Training in the Time of COVID-19: Pt 10

I'm writing this on August 4, 2020.


Right now, we're still able to train, with some restrictions.


Local rumor suggests that hard lockdowns are coming back, and maybe sooner than we'd like. That means we'd have to go virtual again.


I don't know if martial arts as we know it in the West can survive another hard lockdown.


The first round of lockdowns and the current ongoing restrictions have absolutely devastated the martial arts industry.


Long-time successful schools are finding they can't go more than a few months without students paying fees. If they're lucky, commercial landlords and other vendors (like insurers) have been flexible with payments, and they actually got the bailout funds that were distributed a few months ago. If they're unlucky, they didn't get that, and they survived by dipping into their own personal savings to keep the school going.

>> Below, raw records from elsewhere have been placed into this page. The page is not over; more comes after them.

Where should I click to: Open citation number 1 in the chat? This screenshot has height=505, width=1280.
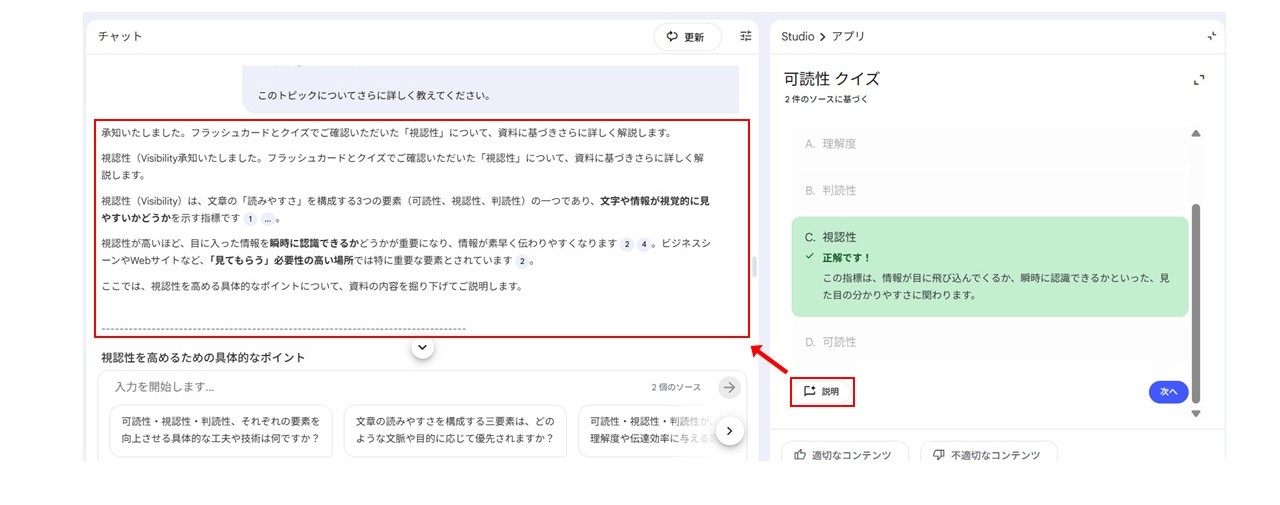(250, 220)
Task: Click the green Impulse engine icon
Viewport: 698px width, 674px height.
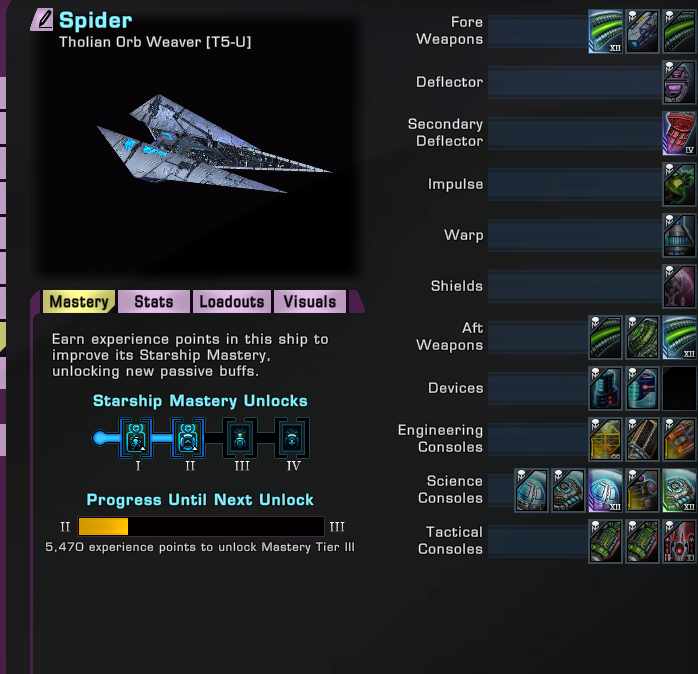Action: (x=679, y=184)
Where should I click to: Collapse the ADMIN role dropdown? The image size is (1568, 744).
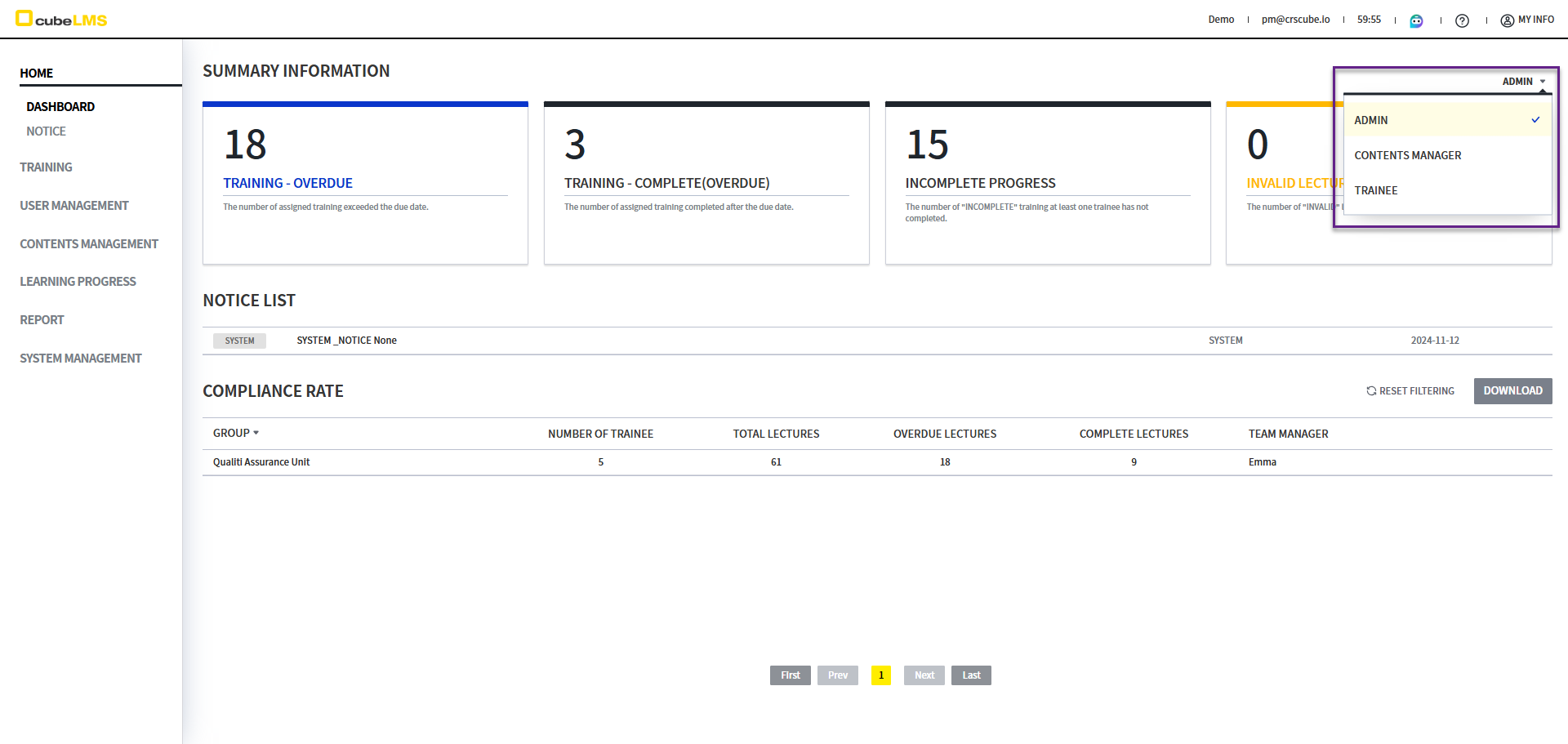coord(1524,82)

School memberships have, for the most part, plummeted, either due to the restrictions or the very real risk in catching COVID-19 that we have to live with these days.

If we had a census of the number of people training in February 2020, I bet it has to be no more than half of that population in August 2020.


No industry can survive that way.


Many schools are gone forever and won't be back, and they aren't going to teach any more.


Some are still hanging on in their public dojos by the skin of their teeth, going into debt to keep it going.


Some have morphed into cheap/free Meetups in parks and garages or are teaching private lessons only either in a garage or back yard or virtually.


If another lockdown comes to the level we had in March-May of 2020... I think it'll be the death-knell of the martial arts industry as we've known it.


For all the sniping we do at other styles, all the sneering about McDojos... losing these schools is NOT a good thing, even if I don't like what they teach for me, personally.


I wrote defending the existence of McDojos (here) and I still maintain they are a good thing for serious martial artists like you and me. For every 20 kids in those McDojo schools, maybe one will be a "lifer" like you and I are, and now, it's possible that lifer kid will never be introduced to training at all, and will end up doing some other activity and miss on our favorite hobby.


I am so, so very sorry for all of you out there who have put your life savings into sharing this passion of ours with the world. I really am. I know my empathy doesn't pay the bills but know that you aren't alone and someone does really care if you make it to 2021 and beyond.


Whatever happens, we are going to have to rethink everything. We are going to have to get over long-cherished notions about how to train. We're going to have to get a lot more creative and flexible than we've been before.


But for those of us who can't or won't give it up - like yours truly - we're going to find a way to keep going.


We may not have the tools we're used to (like mats or full-length mirrors or equipment like heavy bags). We may not have tournaments like we used to, although virtual tournaments are popping up, and that's kind of a neat idea for just forms competition. We may have to wait a lot longer or search harder to find gear.


But we're going to train, because we can't stop.


We won't stop.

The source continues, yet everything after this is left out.